Dem hamartiologischen Schlüsselbegriff der „Sorge“ stellt Bonhoeffer entsprechend den „Verzicht“
(auf eigene Gerechtigkeit, eigenes Richten des anderen, auf Hochmut und den Verzicht auf das, was
die Welt „Glück“ nennt) als soteriologischen Schlüsselbegriff entgegen (vgl. DBW4, S. 101ff.).
Weitere Zentralbegriffe der Anthropologie Bonhoeffers sind neben Sünde und imago dei (als
analogia relationis) die Begriffe Grenze, Offenbarung und Verantwortung.
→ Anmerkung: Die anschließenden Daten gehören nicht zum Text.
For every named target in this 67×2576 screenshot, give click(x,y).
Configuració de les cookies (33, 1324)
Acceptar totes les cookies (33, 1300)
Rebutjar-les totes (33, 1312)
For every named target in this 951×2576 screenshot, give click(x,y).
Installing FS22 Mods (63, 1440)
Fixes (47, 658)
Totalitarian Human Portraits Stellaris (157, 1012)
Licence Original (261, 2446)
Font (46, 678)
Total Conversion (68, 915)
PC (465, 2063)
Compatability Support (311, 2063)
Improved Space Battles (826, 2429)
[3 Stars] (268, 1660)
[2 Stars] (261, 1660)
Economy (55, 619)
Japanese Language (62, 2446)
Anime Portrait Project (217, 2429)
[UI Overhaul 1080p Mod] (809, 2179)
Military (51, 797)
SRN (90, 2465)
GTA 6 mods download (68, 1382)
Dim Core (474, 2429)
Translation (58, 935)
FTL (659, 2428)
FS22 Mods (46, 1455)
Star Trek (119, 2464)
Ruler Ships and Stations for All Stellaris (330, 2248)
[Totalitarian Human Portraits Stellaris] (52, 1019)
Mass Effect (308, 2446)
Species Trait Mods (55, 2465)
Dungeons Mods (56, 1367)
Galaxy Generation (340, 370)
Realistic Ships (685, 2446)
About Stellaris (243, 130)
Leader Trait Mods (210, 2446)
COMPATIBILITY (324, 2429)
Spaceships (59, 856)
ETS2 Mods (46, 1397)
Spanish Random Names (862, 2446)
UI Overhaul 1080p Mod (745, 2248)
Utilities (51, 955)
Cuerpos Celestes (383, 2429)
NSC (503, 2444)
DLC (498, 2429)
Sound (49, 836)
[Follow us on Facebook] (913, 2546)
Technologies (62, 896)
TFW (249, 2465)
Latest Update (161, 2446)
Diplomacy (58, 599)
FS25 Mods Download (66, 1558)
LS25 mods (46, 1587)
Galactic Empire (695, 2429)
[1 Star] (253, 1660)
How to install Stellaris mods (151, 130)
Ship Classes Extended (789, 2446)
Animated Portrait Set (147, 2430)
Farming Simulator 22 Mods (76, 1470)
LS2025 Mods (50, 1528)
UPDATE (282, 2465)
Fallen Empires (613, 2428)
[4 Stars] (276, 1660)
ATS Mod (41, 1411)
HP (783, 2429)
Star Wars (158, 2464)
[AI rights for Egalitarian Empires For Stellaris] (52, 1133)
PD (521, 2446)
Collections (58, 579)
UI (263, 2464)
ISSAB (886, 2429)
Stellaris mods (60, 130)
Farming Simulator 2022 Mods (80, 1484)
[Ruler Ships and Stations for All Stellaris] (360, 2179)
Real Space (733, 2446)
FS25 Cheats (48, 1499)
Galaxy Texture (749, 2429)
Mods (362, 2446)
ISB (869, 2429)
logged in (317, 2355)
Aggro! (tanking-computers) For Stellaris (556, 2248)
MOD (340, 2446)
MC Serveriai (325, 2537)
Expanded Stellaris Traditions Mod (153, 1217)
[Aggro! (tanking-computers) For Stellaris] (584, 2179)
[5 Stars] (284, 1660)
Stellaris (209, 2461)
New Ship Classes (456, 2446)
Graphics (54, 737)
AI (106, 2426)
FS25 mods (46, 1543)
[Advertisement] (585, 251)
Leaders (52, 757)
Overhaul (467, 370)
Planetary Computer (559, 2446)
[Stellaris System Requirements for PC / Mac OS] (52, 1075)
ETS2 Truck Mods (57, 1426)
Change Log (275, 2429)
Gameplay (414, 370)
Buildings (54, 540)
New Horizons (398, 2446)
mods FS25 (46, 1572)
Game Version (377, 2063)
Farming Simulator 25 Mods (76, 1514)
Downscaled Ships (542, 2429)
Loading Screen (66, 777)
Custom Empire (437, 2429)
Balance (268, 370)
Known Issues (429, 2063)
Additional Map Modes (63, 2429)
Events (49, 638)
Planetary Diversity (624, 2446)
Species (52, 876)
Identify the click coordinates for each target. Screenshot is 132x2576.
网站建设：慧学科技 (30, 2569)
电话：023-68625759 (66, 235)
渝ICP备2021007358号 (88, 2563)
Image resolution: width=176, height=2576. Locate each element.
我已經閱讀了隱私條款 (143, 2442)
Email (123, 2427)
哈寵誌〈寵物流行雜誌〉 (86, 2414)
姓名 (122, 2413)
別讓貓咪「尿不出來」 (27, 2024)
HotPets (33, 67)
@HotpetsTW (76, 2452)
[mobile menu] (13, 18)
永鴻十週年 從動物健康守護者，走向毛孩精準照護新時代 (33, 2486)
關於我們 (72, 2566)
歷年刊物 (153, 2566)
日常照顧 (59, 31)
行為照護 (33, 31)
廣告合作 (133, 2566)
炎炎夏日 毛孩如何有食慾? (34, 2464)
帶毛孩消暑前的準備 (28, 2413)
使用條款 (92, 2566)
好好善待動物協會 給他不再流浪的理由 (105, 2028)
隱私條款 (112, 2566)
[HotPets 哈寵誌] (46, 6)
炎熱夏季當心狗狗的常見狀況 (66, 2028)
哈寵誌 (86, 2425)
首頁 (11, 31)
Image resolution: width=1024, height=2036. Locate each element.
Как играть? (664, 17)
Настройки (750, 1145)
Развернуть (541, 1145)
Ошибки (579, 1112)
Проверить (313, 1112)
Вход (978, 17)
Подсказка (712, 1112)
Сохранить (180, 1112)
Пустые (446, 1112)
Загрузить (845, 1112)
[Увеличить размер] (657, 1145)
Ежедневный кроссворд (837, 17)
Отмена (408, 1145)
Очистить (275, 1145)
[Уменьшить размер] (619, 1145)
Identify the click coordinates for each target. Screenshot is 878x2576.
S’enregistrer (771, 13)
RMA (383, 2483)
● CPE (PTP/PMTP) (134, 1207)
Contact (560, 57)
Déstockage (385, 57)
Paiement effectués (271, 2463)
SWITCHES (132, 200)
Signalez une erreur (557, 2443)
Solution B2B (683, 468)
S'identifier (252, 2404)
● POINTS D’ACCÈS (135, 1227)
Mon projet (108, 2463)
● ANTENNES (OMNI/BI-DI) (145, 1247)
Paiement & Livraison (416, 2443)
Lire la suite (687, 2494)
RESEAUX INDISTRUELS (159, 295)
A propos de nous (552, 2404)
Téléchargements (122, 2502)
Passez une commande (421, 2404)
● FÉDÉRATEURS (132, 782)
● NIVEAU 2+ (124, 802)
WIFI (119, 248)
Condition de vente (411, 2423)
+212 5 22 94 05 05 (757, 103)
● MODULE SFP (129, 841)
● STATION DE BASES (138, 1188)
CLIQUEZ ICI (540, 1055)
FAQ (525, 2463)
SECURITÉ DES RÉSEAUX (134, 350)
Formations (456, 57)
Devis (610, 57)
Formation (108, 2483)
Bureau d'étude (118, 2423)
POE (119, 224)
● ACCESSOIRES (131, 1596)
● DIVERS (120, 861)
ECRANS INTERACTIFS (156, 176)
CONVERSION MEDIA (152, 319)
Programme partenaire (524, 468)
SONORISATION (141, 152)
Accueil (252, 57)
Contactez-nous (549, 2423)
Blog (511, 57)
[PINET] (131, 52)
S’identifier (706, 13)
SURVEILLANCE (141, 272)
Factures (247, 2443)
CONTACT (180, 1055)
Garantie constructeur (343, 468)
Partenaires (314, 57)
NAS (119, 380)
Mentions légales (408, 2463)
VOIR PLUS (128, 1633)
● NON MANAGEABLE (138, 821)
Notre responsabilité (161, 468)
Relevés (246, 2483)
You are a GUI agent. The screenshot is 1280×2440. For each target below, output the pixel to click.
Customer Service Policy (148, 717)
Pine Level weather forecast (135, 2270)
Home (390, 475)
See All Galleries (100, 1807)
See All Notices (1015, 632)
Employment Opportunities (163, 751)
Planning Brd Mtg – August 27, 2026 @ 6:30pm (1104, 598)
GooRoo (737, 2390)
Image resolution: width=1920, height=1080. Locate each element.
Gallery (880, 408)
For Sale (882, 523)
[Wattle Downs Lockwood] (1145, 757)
Das Promotionsprojekt will einen Beitrag zur Bonhoeffer-Forschung leisten und einen bisher wenig
beforschten Teilbereich weiter ausleuchten. Es ist geleitet von der Überzeugung, mit der
Sündenlehre Bonhoeffers eine Theorie im Blick zu haben, die angesichts des gegenwärtig
problematischen Zustands des Begriffs „Sünde“ – im theologischen wie säkularen Diskurs –
instruktiv und perspektivenreich ist.
Spezifische Fragestellung:
Welches Konzept von Sünde liegt der Theologie Dietrich Bonhoeffers zu Grunde?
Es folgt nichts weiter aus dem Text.